> _WHAT IS BEING ASKED_
A word-for-word copy is needed of the line containing "Task: Toggle the" and every line after it through the end of the records below, leaving out all pictures.
*** Opening of RECORDS PROVIDED ***
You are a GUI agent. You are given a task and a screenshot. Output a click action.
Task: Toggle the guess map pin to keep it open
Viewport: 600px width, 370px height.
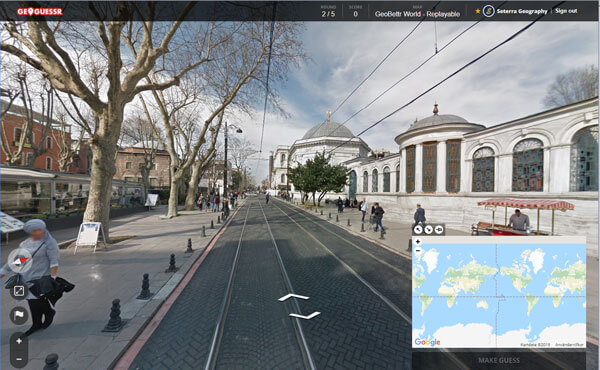(x=439, y=230)
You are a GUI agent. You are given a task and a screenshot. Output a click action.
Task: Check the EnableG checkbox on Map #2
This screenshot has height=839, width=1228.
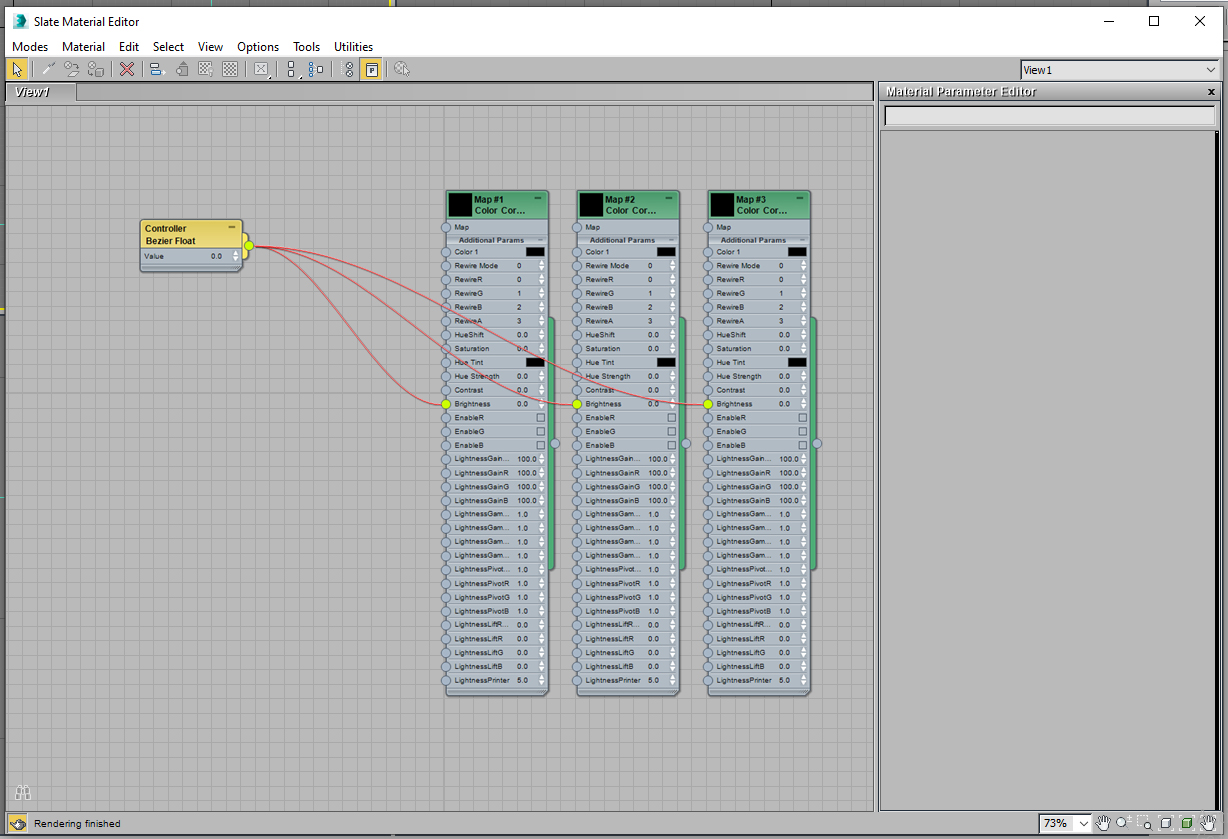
*** Close of RECORDS PROVIDED ***
> _EXERCISE RESULT_
Task: Toggle the guess map pin to keep it open
Viewport: 600px width, 370px height.
(x=439, y=230)
You are a GUI agent. You are given a task and a screenshot. Output a click action.
Task: Check the EnableG checkbox on Map #2
This screenshot has height=839, width=1228.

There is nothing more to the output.